Safety Considerations for Pre-Clinical Materials

  1. Etch (32% Phosphoric Acid)

    • R isks: Causes serious skin burns and eye damage.

    • Safety Measures: Always wear gloves and safety glasses. Handle with caution and apply carefully with a microbrush to avoid spillage.

  2. Bond (Clearfil Bond – Two-Step System) Risks: 

    • Irritant to eyes, skin, and respiratory system. Highly flammable.

    • Safety Measures: Wear gloves, mask, and safety glasses. Keep away from open flames and heat sources due to its flammability. Avoid skin contact.

  3. Dentine Conditioner (10% Polyacrylic Acid Solution) Risks: 

    • Can cause serious skin burns and eye damage.

    • Safety Measures: Wear gloves, mask, and safety glasses. Handle carefully to avoid contact with skin and eyes.

  4. Fissure Sealant (Conceal – Composite Resin Sealant) Risks: 

    • Irritant to eyes, skin, and respiratory system, may cause skin sensitization.

    • Safety Measures: Use gloves, safety glasses, and mask when handling. Avoid prolonged exposure to prevent skin irritation.

  5. Glass Ionomer Capsules (GC Fuji)

    • Risks: Irritating to eyes, skin, and respiratory system. May cause skin sensitization.

    • Safety Measures: Always wear gloves, mask, and safety glasses when handling. Use in a well-ventilated area to minimize inhalation risks.

  6. Hand-Mixed Glass Ionomer (Vitrebond – Powder & Liquid)

    • Risks: The liquid can be toxic or harmful if it contacts the skin.

    • Safety Measures: Wear gloves to protect skin, and safety glasses to avoid eye contact. Wash hands thoroughly after handling the material.

  7. Composite (Gradia Direct X – Light Cured Restorative Material)

    • Risks: May cause allergic skin reactions and eye irritation.

    • Safety Measures: Wear gloves and safety glasses when handling. Avoid skin contact, and keep the material covered to prevent premature curing.

  8. GC TriPlaque ID Gel (Plaque Disclosing Gel)

    • Risks: Irritating to eyes and skin, and may cause burns.

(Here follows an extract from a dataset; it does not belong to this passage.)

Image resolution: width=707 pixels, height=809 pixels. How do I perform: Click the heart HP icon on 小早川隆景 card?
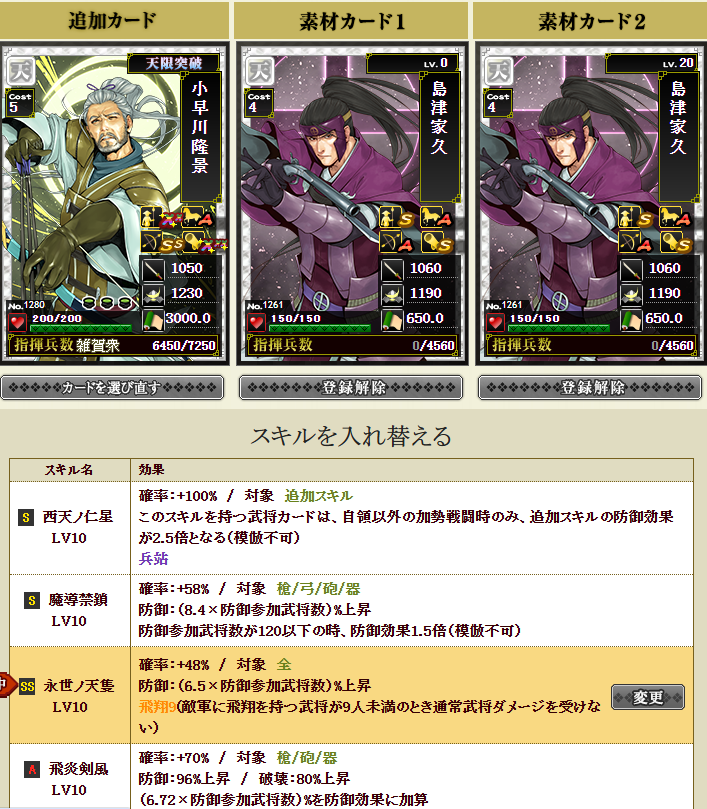pyautogui.click(x=17, y=323)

    • Safety Measures: Use gloves and safety glasses to protect against accidental exposure. Avoid contact with eyes or broken skin.

General PPE Requirements:

  • Always wear gloves, safety glasses, and a mask when handling any dental materials.

  • Ensure materials are stored and disposed of properly to minimize exposure risks.

  • Work in well-ventilated areas to avoid inhaling fumes or particles.

Following these safety protocols will reduce the risk of injury or harm while working with dental materials in the pre-clinic.